# Text provided:
· · · ·
There are numerous solutions for reducing the risk of respiratory illness for potable water systems from Legionella pneumophila and other opportunistic organisms. One is to first start with filtration of the incoming source water for particulates.  Dirt and sediment can reduce the efficacy of disinfectants, reducing its bacetericidal potency.  Since L. pneumophlia growth is more prevalent in the hot water system, the hot water should also have microbial reduction filtration.  These recommendations should also extend to water cooling towers, where they should be filtered for sediment and microbial contaminates.

Main Article

The CDC has reported that Legionnaires’ disease has increased over 4.5 times from 2000- 2015 (Centre of Disease Control, 2017). Legionnaires’ disease is primarily caused by Legionella pneumophlia bacteria when present as an aerosol (Centre of Disease Control, 2017).  Outbreaks have been linked to contaminated, poorly maintained water sources in many hospitals and long-term care (LTC) homes (Center for Medicare and Medicad Services, 2017). The CDC has published a Legionella tool kit which is designed to provide a practical guide for implementing industry standards, most notably the latest industry standard ASHRAE 188 Legionellosis: Risk Management for Building Water Systems (Centre of Disease Control, 2017).  The CDC guide is designed to assist building owners in developing a water management program to reduce Legionella growth & spread in buildings. This guideline provides building owners/managers a template to produce a Water Management Plan for the facility. It provides suggestions for identifying areas within the building to monitor temperature, residual disinfectants and pH with suggested control limits for each. It also suggests periodic testing for Legionella pneumophlia and corrective action, when contamination control limits are not maintained (Centre of Disease Control, 2017). While these industry standards and policies are certainly a step in the right direction and will surely improve identification of the problem sites, monitoring, corrective action and verification of the building it cannot eliminate the outbreaks for Legionnaires’ disease.

Central treatment plants face the problem of distributing potable water to each end user through nearly one billion miles of underground piping.  Regardless of the water quality produced at the plant getting it to the end user is dependent on the quality of the distribution systems.  The EPA contracted the National Research Council to produce study on “Public Water Supply Distribution Systems: Assessing and Reducing Risks” (National Research Council, 2005). This report clearly identifies the water quality issues attributed to distribution systems and includes, the EPA estimate costs for next 20 years for water transmission and distribution repair to be $83 billion (National Research Council, 2005)..
· · · ·
# Data under study:
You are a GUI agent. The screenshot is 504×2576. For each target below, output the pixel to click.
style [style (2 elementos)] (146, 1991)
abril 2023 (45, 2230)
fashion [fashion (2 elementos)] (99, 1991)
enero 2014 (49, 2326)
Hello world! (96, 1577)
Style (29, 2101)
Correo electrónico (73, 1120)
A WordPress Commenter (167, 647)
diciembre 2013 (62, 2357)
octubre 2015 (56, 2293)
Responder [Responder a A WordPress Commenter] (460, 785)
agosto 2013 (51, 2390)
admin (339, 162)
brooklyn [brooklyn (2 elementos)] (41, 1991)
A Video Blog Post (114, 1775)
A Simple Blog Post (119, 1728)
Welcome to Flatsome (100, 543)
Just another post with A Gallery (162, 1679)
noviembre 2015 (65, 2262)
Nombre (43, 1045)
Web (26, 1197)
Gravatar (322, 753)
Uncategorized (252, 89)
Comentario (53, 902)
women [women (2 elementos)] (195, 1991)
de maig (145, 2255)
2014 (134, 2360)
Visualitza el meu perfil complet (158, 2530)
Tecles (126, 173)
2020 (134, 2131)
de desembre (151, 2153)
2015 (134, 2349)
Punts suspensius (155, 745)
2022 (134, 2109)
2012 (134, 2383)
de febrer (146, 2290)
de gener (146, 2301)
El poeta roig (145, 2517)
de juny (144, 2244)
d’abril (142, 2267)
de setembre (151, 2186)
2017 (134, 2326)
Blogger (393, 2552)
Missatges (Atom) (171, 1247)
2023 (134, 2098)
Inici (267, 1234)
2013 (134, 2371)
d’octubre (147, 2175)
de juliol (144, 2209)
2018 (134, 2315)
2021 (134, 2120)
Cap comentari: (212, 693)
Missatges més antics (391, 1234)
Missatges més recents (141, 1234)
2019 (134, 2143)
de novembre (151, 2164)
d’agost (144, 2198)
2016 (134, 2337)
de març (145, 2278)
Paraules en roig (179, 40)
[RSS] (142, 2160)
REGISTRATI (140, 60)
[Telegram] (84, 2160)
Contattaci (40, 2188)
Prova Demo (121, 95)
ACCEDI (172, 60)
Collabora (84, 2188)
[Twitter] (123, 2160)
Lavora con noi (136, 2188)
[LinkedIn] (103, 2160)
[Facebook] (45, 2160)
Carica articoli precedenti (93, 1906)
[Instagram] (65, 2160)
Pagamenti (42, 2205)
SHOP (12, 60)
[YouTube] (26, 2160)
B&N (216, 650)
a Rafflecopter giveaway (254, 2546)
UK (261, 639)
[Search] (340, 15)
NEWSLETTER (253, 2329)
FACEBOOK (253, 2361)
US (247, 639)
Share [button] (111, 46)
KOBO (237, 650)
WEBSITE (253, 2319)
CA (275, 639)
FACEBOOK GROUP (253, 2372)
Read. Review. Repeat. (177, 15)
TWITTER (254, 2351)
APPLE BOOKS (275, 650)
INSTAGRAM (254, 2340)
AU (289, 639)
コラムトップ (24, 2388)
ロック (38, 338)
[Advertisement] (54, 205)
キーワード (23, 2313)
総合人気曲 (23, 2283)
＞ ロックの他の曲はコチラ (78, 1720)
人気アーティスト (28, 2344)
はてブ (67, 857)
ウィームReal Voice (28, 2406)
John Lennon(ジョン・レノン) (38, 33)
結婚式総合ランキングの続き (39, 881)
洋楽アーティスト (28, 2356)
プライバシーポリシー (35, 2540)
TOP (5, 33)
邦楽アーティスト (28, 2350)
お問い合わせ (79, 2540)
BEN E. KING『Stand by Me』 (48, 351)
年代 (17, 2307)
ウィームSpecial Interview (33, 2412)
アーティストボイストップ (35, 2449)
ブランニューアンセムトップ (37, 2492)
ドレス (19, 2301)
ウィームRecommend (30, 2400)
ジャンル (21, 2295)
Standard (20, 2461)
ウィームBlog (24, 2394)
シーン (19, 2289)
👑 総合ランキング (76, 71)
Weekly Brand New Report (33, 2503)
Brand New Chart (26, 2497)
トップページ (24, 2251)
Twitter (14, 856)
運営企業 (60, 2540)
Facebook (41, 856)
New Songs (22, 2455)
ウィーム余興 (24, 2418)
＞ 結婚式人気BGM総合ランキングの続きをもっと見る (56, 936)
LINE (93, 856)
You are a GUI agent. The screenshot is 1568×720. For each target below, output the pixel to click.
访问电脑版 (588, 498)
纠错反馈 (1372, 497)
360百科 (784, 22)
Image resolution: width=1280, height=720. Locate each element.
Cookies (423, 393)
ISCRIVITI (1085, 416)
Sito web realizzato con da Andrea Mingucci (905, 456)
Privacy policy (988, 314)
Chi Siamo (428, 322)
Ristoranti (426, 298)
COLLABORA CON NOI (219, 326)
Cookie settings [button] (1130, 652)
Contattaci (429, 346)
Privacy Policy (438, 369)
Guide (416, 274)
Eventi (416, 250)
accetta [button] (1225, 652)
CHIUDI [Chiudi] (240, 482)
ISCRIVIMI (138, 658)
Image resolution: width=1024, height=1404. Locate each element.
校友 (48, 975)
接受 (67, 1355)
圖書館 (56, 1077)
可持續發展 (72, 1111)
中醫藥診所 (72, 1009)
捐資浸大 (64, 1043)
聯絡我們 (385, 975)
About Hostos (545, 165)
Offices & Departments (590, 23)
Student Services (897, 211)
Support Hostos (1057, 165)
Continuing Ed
· · · ·
# Tasks to carry out:
**a)** Decide whether each statement agrees with the Legionella article. Answer yes or no, and quote the deciding words. (i) The CDC reported that Legionnaires' disease increased more than 4.5 times from 2000 to 2015. (ii) The EPA produced the study on public water supply distribution systems itself. (iii) L. pneumophila growth is more prevalent in the cold water system.
**b)** Copy the part of the Legionella article that begins at "There are numerous" and stops after "and microbial contaminates.", swapping each "sediment" for "silt".
**c)** Translate this sentence from the Legionella article into Spanish: "Central treatment plants face the problem of distributing potable water to each end user through nearly one billion miles of underground piping."

# Solutions:
**a)**
(i) Yes: "Legionnaires’ disease has increased over 4.5 times from 2000- 2015"
(ii) No: "The EPA contracted the National Research Council to produce study"
(iii) No: "L. pneumophlia growth is more prevalent in the hot water system"

**b)**
There are numerous solutions for reducing the risk of respiratory illness for potable water systems from Legionella pneumophila and other opportunistic organisms. One is to first start with filtration of the incoming source water for particulates.  Dirt and silt can reduce the efficacy of disinfectants, reducing its bacetericidal potency.  Since L. pneumophlia growth is more prevalent in the hot water system, the hot water should also have microbial reduction filtration.  These recommendations should also extend to water cooling towers, where they should be filtered for silt and microbial contaminates.

**c)** Las plantas de tratamiento centrales enfrentan el problema de distribuir agua potable a cada usuario final a través de casi mil millones de millas de tuberías subterráneas.